The six cases and the Latin future were lost before all of the Romance languages emerged.

So, no. That one vowel that was consistently wrong is actually NOT the only problem you run into when reconstructing proto-Romance without Latin.

Ayala Choma
7.VIII.2023
But since they were lost in late Latin, that was not a problem. That was a correct result.

Hans-Georg Lundahl
7.VIII.2023
No, they were not lost in late Latin.

Late Latin means the Latin of the Late Antiquity.

They were in some places, like Gaul or Spain or Italy lost at a far later stage, like reduced to two by the time of Gregory of Tours.

Gregory of Tours - Wikipedia
https://en.wikipedia.org/wiki/Gregory_of_Tours


This is already early Medieval. Even there, the cases are not completely lost, they are reduced to two. Plus a few extras mastered by the learned. Gregory can use Genitive plurals, fine, but to many of his hearers, that was just passive competence, not active competence.

The Senate still existed, and the City Roman Latin was more conservative than Italian Latin, the Italian Latin more conservative than that of Gregory of Tours.
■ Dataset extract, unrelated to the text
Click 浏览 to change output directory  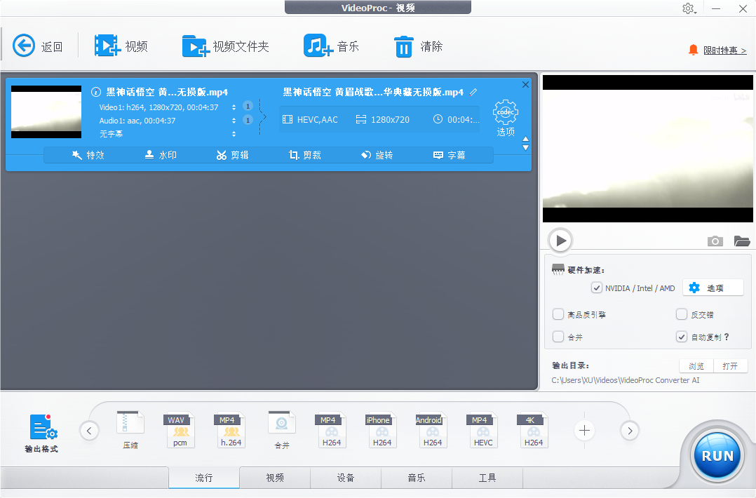click(x=695, y=365)
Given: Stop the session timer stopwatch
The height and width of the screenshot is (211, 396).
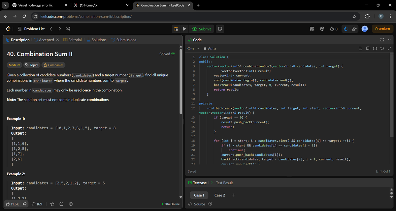Looking at the screenshot, I should coord(345,29).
For as long as the spoken language and written Latin remained considered as a single language, a state of affairs changing in the ninth C. for France, and two centuries later for Spain and Italy, the six cases were not completely lost. They were, beyond the still popular two case system for France and Spain, reduced to learned forms. Like “passé simple” in French.

On the other hand, when we do get to Gregory of Tours and what the spoken language must have been, we are already past what was the proto-language for all Romance languages. He didn’t speak Proto-Romance, when pronouncing his Latin, he spoke Gallo-Romance. Regional differences were already appearing when people lived under an emperor in the West.

In Africa, and at least later in Spain too, “together” must have been “iuncti, iunctae, iuncta” and accusative “iunctos, iunctas, iuncta” rather than Classic “iunctim” - to the non-African St. Jerome, from the Balkans and he spent time in Gaul too, “together” must by now have been “insimul” or “simul” … this is the reason why, when St. Augustine sharply told him to avoid posh Latin (like “iunctim”) he chose the word “simul” in Sirach 18:1, which St. Augustine on his hand didn’t take as “together” but as “at the same time” or “simultaneously” … so, Latin, the actual proto-language, was already splitting, and, as St. Jerome was told to avoid posh things, we can be sure it still had six cases at AD 400.

B

Hans-Georg Lundahl
6.VIII.2023
“In one record, one of these people spoke and one of the aristocrates, while answering him, sarcstically immitated his speech by substituting a short “e” for a short “a”. Once this was noticed, everything became clear. Romance languages like French and Spanish are descended from the Latin of ordinary soldiers, not aristocrates. So the reconstruction techniques had accurately reproduced the soldiers’ speech.”

Is this reflective of how much the Bar-Ilan university likes to make up just so stories for which not only no reference is given, but which simply are not even true at all?